◆ INFORMATION SHOWN ◆

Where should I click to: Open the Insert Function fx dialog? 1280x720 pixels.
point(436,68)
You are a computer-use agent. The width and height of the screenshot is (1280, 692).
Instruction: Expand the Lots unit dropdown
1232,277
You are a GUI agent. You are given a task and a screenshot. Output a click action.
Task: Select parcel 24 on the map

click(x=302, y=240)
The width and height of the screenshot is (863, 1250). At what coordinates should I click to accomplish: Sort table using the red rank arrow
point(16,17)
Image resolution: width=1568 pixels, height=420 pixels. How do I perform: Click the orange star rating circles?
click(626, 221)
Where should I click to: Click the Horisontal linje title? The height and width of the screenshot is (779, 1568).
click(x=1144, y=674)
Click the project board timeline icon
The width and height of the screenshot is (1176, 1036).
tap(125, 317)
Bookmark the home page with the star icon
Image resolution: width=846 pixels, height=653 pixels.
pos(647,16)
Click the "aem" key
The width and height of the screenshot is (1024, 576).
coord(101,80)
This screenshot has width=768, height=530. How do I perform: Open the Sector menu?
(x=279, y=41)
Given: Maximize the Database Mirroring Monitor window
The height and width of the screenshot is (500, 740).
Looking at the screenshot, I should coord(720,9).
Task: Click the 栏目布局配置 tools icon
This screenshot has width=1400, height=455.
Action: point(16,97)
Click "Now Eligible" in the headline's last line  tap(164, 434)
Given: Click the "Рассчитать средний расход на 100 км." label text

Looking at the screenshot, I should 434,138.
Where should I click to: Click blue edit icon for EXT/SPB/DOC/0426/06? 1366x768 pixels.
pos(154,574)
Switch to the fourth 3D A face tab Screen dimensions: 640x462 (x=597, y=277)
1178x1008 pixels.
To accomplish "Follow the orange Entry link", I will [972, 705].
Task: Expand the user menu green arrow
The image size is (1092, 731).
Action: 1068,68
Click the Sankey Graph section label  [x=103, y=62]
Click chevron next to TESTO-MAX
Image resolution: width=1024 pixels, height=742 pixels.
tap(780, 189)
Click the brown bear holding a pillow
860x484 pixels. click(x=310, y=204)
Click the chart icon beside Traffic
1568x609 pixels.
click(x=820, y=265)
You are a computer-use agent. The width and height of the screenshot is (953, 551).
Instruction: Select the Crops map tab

◆ EXERCISE BRIEF ◆
Your task is to list each line of the records with the word "agent".

◆ EXPECTED ANSWER ◆
You are a computer-use agent. The width and height of the screenshot is (1280, 692).
You are a GUI agent. You are given a task and a screenshot. Output a click action.
You are a computer-use agent. The width and height of the screenshot is (953, 551).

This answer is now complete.